There is a lot of angst around why research evidence takes so long to penetrate routine clinical practice. My view is that it’s a miracle that any of it makes it into practice at all because research-derived information is very much the square peg to clinical practice’s round hole.
The gold standard of experimental clinical research is the randomised, controlled trial (RCT), a study design created to make the research environment look nothing like the real world of the non-compliant, socially-complicated and co-morbid. You likely know all this otherwise you wouldn’t be reading a blog (first) posted on bmj.com but in my experience few do. My favourite example of this blissful ignorance was in a meeting with someone from the Department of Health of England who insisted that the company I was representing had to do what they asked “because it was based on a randomised trial”. That was the full extent of her rationale. I couldn’t help thinking about where my taxes were going.
The limitations of trials are brilliantly laid out in a 2009 article by Shaun Treweek and Merrick Zwarenstein entitled, Making trials matter.
They discuss the tension between ensuring the trial is methodologically robust (internally valid) and of value in the real world (applicability). “An internally valid trial,” they believe, “that has poor applicability… is a lost opportunity to influence clinical practice and healthcare delivery”.
Despite all this, being able to cite published research has a significant influence on clinicians. A friend of mine performs market research for pharmaceutical companies. He’s stood on the anonymous side of a double-sided mirror and watched doctors leaf through marketing material. He says that without fail the presence of a citation to an RCT gets their attention and approval, and is the most likely thing to influence their behaviour.
There’s something crazy about a world in which we know research-derived information bears little resemblance to the real world and yet we continue to generate and cite it to influence behaviour.
There are some big hitters out there trying to get people to see the world as it is, including none other than the Chair of NICE, Michael Rawlins. In his Harveian Oration of 2008 he said: “Randomised controlled trials, long regarded as the ‘gold standard’ of evidence, have been put on an undeserved pedestal… Observational studies are also useful and, with care in the interpretation of the results, can provide an important source of evidence”. I understand he reiterated that point in a lecture to the Office of Health Economics.
The pharmaceutical industry has tried to show leadership in this arena by generating information more closely associated with real-life practice. They call it real world data. Although they still have to generate the usual kind of evidence to illustrate efficacy and safety they’ve recognised that real world data “increasingly plays an important role in ensuring that medicines are accepted by national policy makers and are adopted into practice”.
We often need small children (or Hans Christian Anderson) to point out what’s crazy in this world but luckily for the egos in healthcare we have Richard Bohmer. In his succinct Perspective in the New England Journal of Medicine he describes the four habits of high-value healthcare organisations. The third and fourth are measurement and self-study. In essence, they collect and analyse real world data – round pegs for round holes.

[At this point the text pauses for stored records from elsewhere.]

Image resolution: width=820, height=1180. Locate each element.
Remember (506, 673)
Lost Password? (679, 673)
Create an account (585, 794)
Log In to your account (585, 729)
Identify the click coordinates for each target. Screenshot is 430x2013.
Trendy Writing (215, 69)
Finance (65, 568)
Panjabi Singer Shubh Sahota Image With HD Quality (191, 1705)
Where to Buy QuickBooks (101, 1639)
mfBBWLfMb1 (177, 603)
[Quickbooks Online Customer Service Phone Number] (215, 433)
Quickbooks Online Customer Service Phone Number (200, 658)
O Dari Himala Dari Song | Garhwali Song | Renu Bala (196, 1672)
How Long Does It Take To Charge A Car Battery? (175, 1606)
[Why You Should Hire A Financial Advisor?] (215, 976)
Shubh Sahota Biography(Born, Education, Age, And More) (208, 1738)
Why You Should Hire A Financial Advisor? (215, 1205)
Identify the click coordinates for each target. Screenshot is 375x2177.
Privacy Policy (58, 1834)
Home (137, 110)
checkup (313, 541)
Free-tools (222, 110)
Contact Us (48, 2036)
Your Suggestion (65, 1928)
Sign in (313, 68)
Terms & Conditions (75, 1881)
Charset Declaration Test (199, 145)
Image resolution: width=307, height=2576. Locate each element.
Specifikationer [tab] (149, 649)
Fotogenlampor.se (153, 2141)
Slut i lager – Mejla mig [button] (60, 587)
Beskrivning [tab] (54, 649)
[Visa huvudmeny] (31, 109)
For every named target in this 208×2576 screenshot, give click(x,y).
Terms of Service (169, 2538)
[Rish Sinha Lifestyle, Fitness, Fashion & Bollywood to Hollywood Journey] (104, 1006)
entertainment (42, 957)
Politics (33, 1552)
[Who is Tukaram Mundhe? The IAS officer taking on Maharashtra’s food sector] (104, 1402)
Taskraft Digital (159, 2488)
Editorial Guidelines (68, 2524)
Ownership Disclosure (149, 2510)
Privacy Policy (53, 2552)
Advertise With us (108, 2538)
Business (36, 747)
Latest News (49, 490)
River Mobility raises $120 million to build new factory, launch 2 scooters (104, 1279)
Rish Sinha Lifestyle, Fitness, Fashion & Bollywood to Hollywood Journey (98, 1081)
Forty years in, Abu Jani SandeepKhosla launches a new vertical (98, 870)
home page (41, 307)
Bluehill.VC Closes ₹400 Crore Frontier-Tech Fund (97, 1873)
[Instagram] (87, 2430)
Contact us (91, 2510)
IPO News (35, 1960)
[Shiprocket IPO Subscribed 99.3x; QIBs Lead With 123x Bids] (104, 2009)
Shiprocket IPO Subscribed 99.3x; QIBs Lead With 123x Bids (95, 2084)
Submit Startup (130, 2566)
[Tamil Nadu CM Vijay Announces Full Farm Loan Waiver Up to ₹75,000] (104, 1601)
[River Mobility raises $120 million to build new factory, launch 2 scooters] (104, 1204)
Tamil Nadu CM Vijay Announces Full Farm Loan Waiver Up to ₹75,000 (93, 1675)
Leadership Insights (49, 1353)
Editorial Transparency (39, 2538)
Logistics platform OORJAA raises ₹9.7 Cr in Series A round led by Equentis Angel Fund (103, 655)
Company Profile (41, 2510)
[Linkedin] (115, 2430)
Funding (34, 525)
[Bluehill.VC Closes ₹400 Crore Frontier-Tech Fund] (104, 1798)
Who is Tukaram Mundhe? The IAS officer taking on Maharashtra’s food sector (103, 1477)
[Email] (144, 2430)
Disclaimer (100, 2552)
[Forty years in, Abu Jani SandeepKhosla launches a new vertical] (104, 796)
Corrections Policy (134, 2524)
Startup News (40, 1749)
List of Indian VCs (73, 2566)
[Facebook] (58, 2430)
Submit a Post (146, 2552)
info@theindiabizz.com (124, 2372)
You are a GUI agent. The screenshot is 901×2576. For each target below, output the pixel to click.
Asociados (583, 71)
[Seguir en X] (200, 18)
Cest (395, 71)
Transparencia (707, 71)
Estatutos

I was lucky enough to hear Bohmer give a presentation and when asked what one thing all organisations need to start doing tomorrow to improve care he said they should start collecting local performance data that local clinicians could identify with and believe in. His view was that research evidence, although important, emerges too slowly and is too abstract to keep up with the demands of real-life practice. Rather than evidence-based medicine, he said, we need to embrace evidence-capturing medicine.
I’m with Treweek, Zwarenstein, Rawlins and Bohmer; how about you?
Competing interests: I helped launch the journal in which Shaun Treweek and Merrick Zwarenstein’s article was published, although I had nothing to do with its peer review, acceptance and publication.